### Material for this task ###

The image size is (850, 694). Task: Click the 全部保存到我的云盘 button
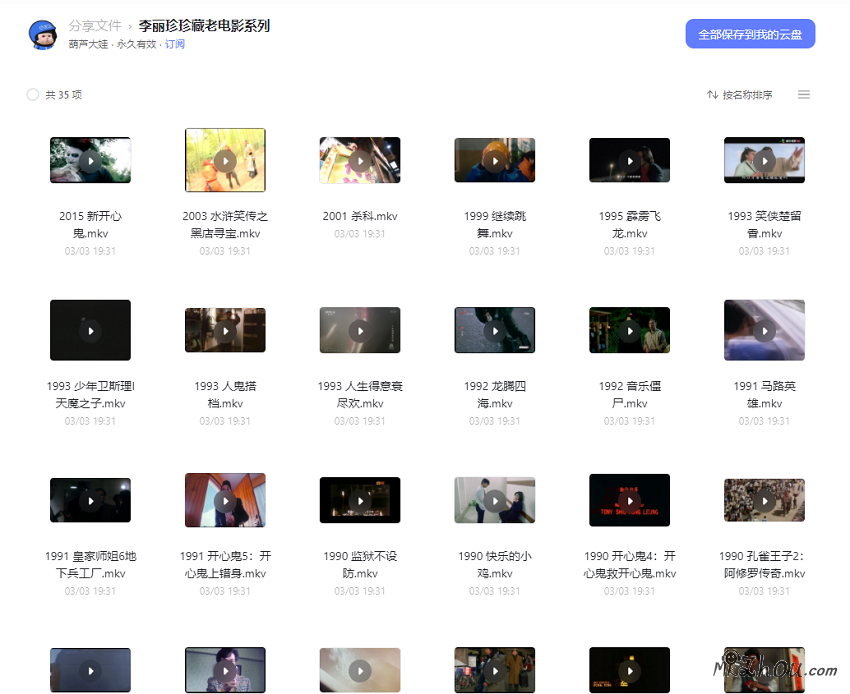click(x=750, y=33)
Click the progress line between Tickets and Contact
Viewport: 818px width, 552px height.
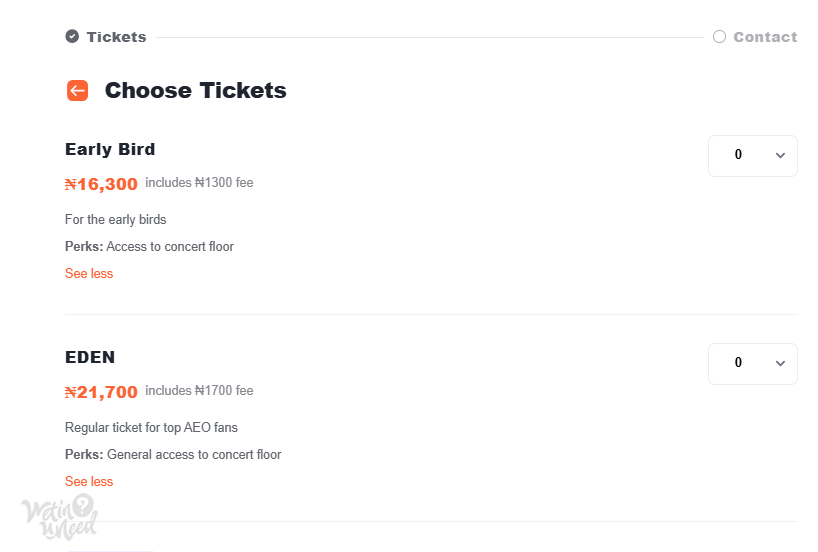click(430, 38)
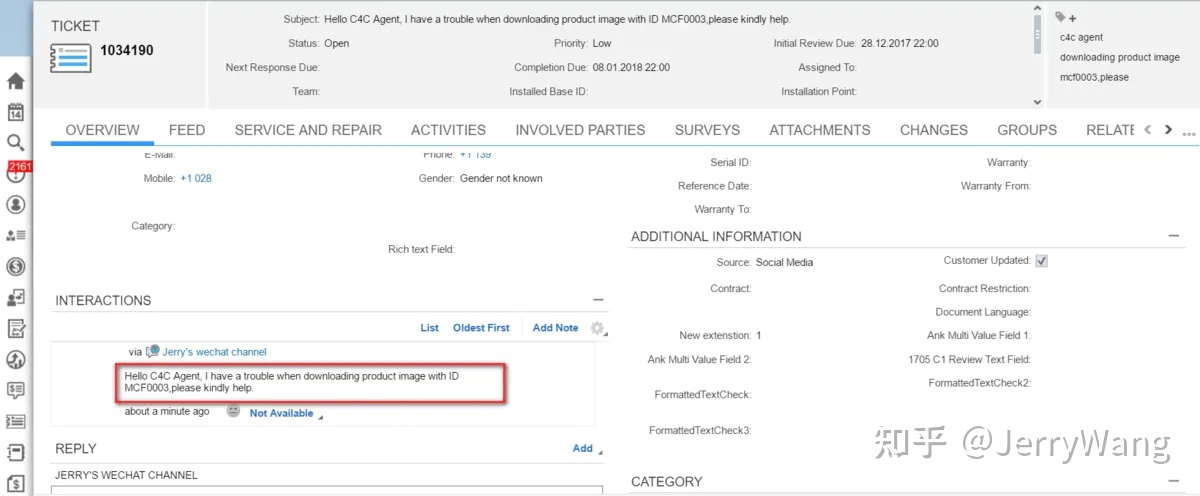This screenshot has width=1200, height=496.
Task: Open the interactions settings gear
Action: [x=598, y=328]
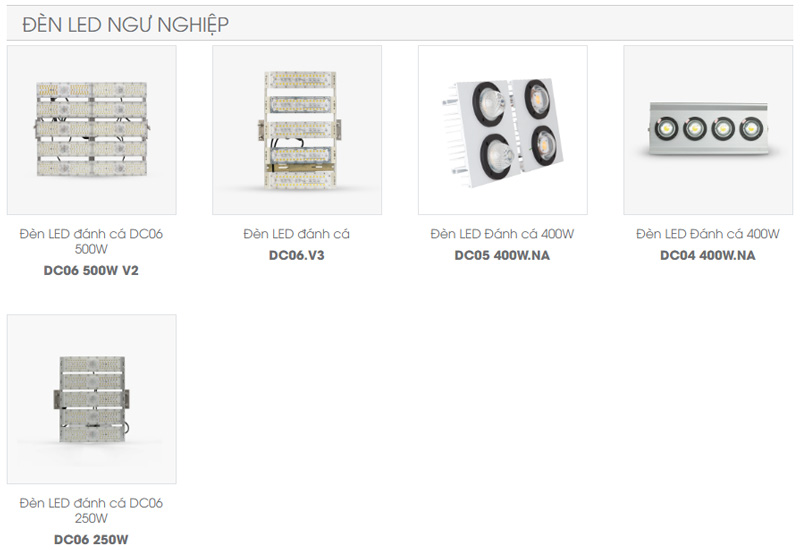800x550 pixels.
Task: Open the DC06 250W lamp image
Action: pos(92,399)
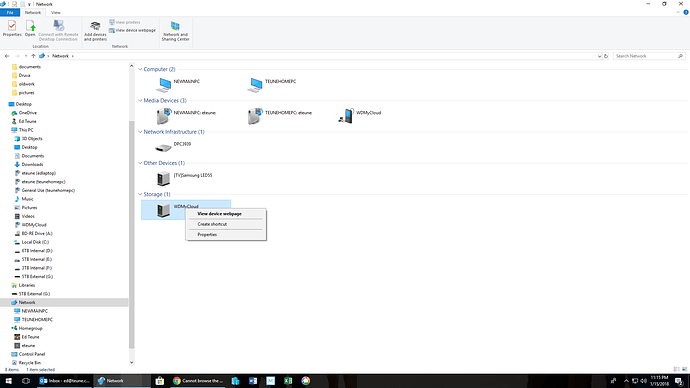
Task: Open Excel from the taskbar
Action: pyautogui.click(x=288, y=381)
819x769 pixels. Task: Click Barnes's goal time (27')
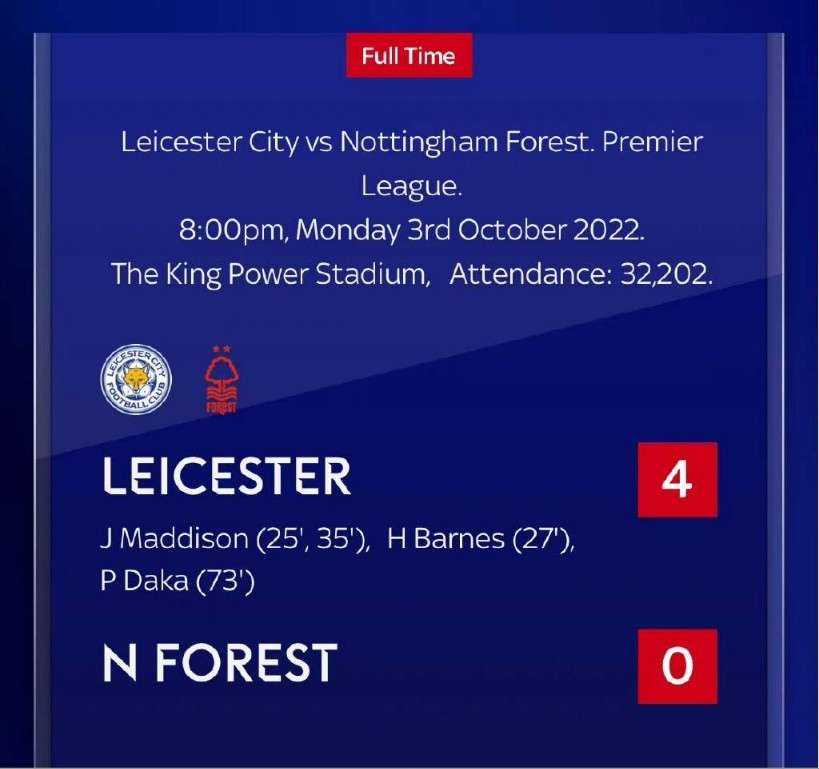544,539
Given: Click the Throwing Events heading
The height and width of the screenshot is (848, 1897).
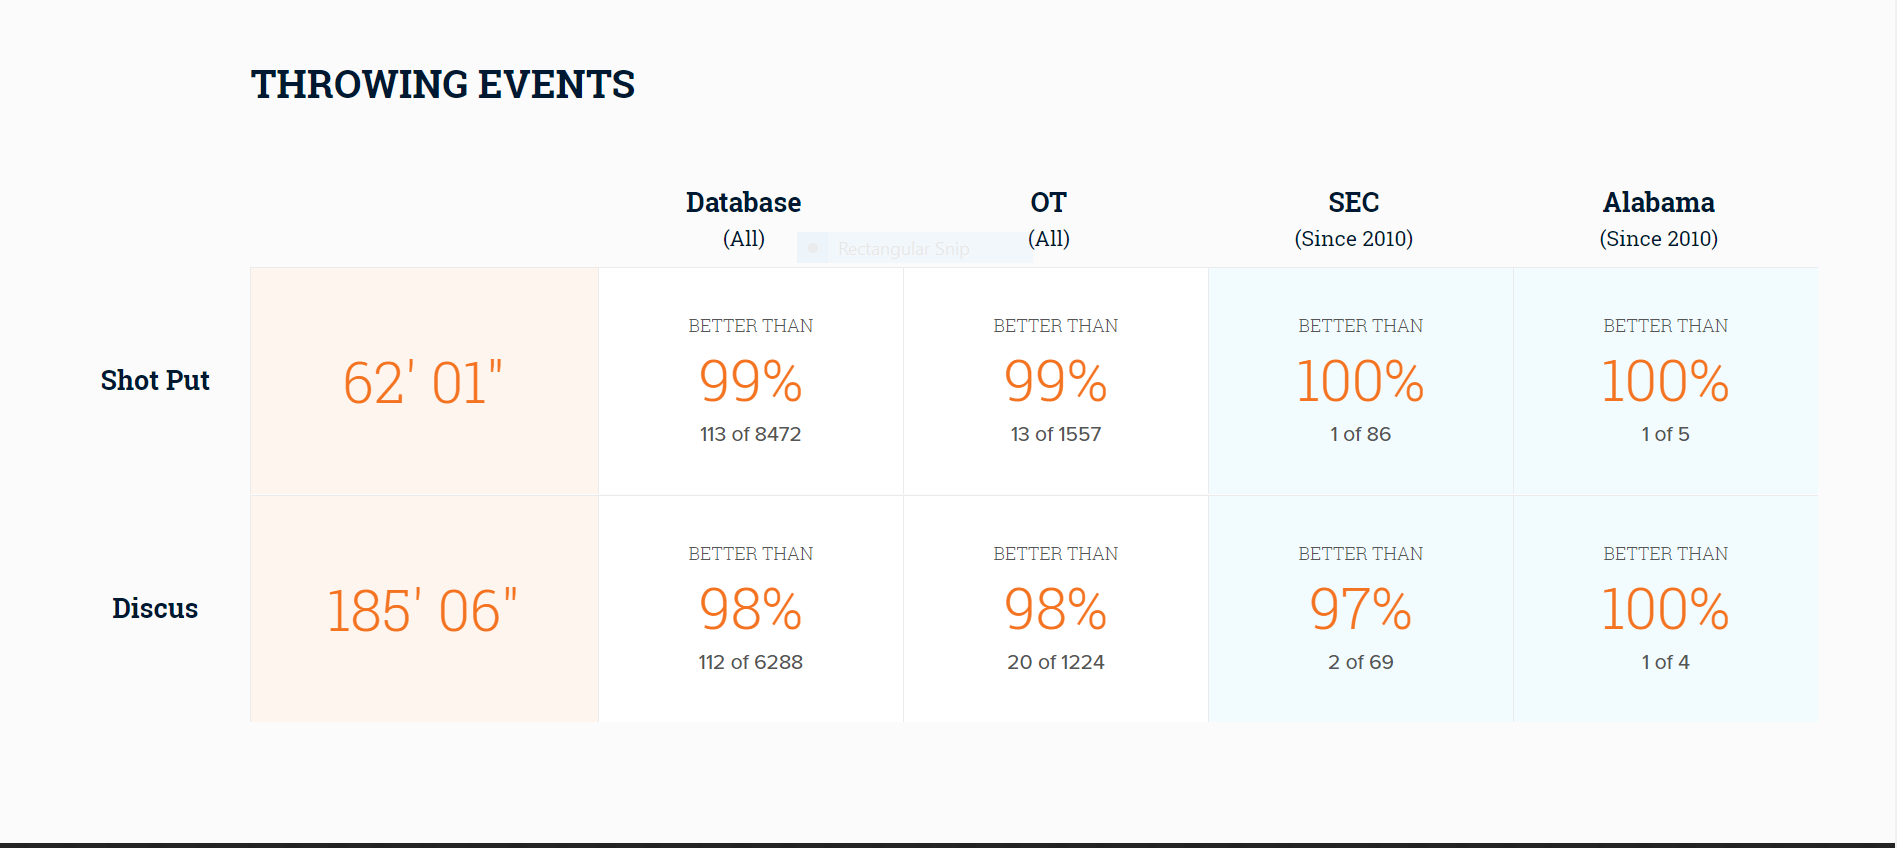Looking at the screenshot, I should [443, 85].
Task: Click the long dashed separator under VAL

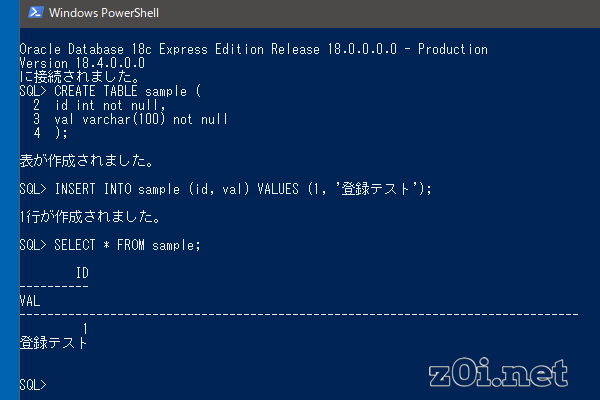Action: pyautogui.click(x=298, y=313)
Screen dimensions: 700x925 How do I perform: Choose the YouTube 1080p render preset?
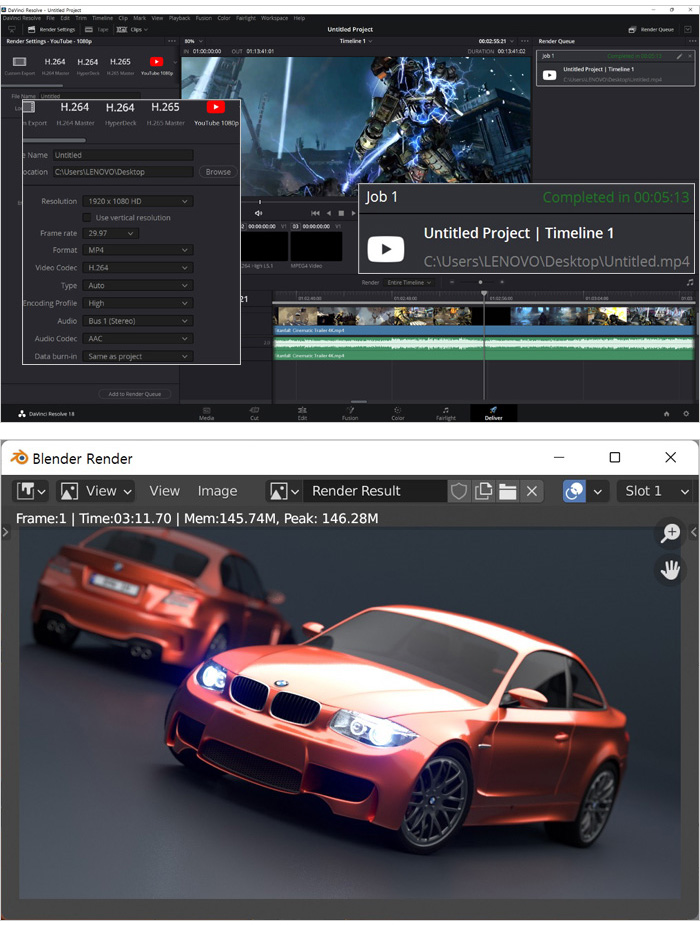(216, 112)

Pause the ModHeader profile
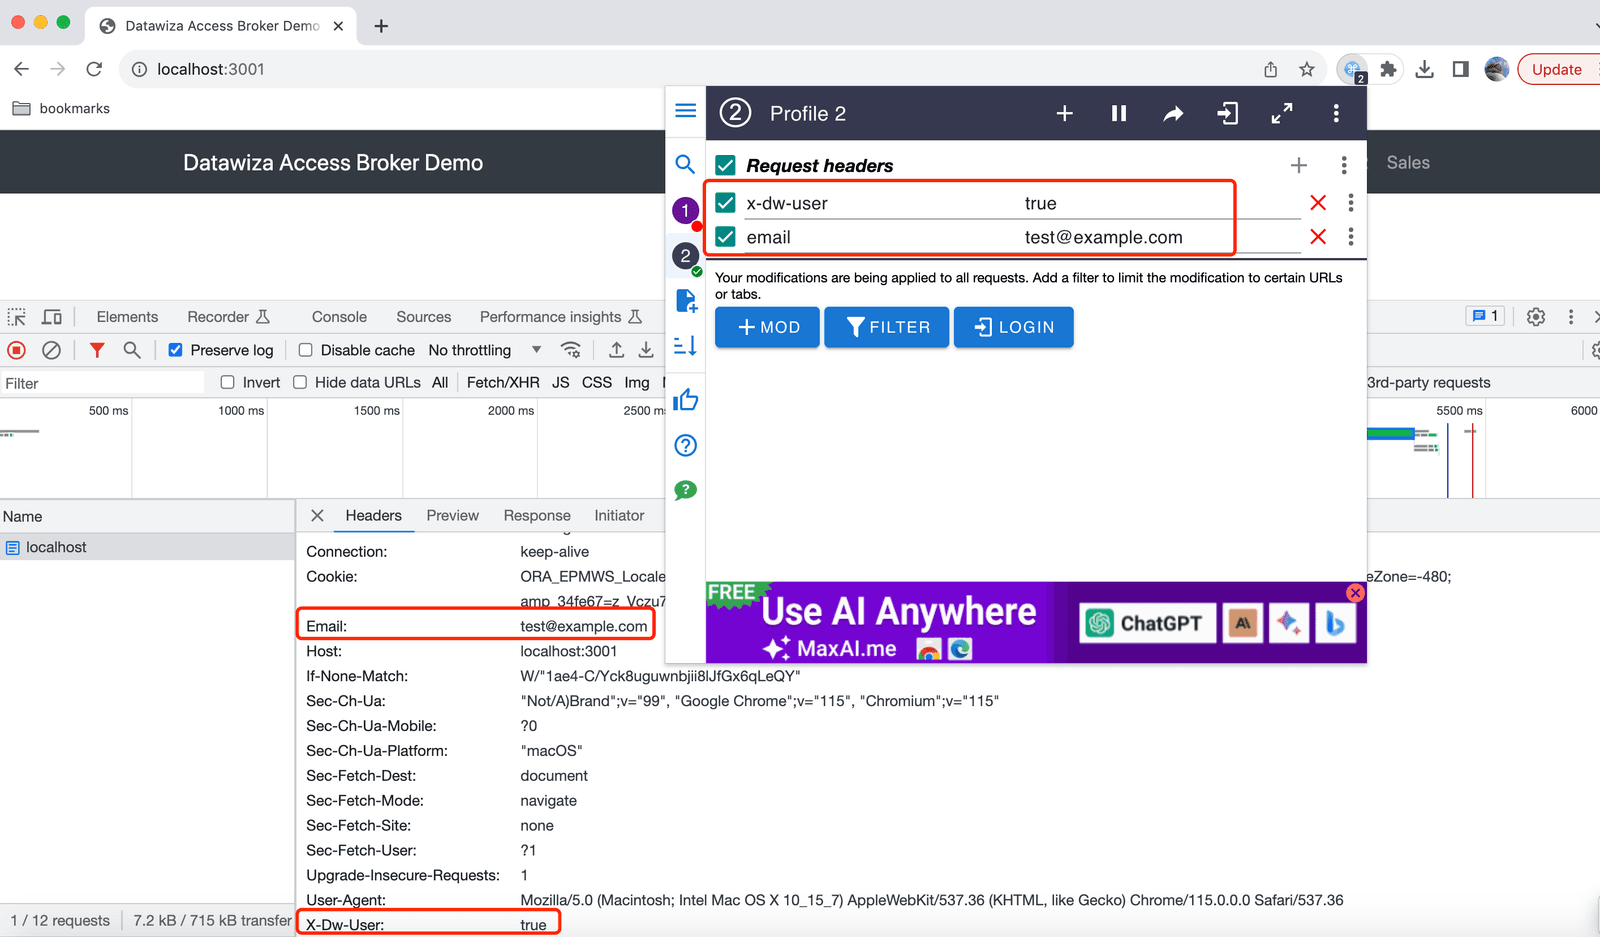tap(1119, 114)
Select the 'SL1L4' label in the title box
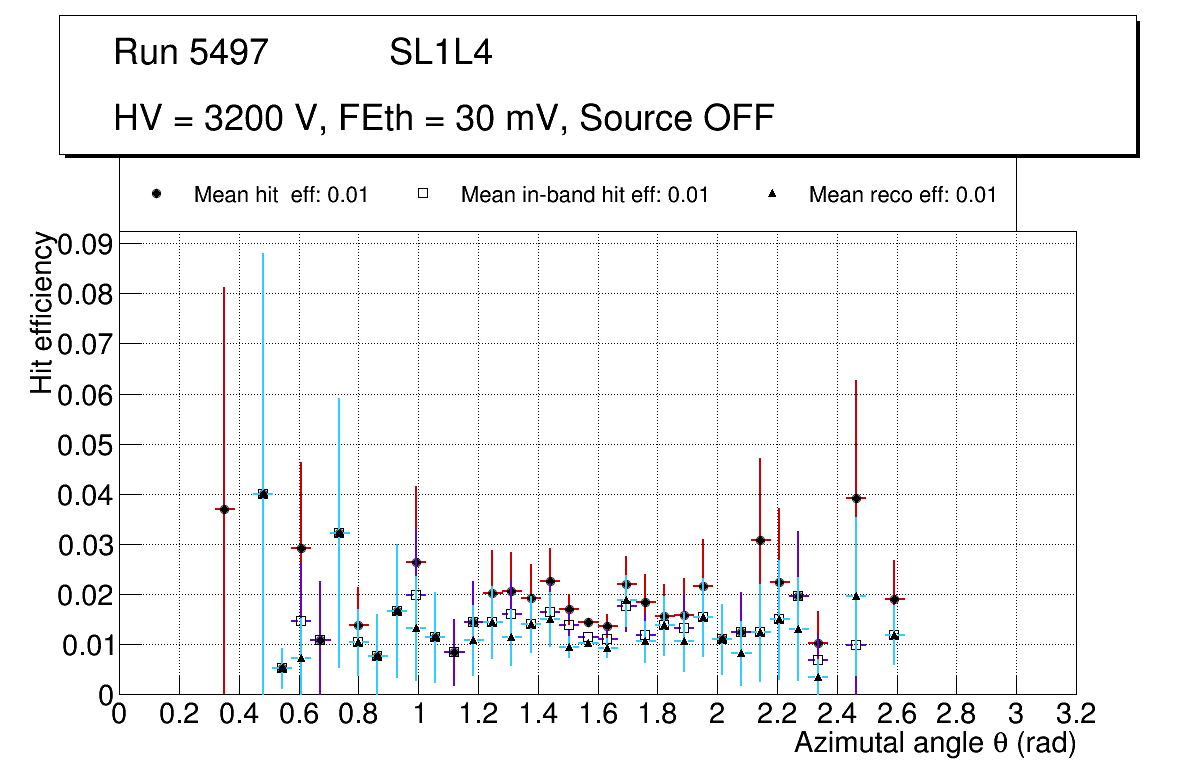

###

__What to do__
Give a verbatim transcription of the entries, leaving out the pictures.

__Solution__
The image size is (850, 694). Task: Click the 全部保存到我的云盘 button
click(x=750, y=33)
Click the progress line between Tickets and Contact
Viewport: 818px width, 552px height.
click(430, 38)
This screenshot has width=1200, height=496.
Task: Open the interactions settings gear
Action: [x=598, y=328]
800x550 pixels.
Task: Open the DC06 250W lamp image
Action: pos(92,399)
Task: Open Excel from the taskbar
Action: pyautogui.click(x=288, y=381)
819x769 pixels. Task: Click Barnes's goal time (27')
544,539
Given: Click the Throwing Events heading
The height and width of the screenshot is (848, 1897).
Looking at the screenshot, I should [443, 85].
Task: Click the long dashed separator under VAL

Action: pyautogui.click(x=298, y=313)
Screen dimensions: 700x925 How do I perform: Choose the YouTube 1080p render preset?
(216, 112)

Pause the ModHeader profile
tap(1119, 114)
Select the 'SL1L4' label in the title box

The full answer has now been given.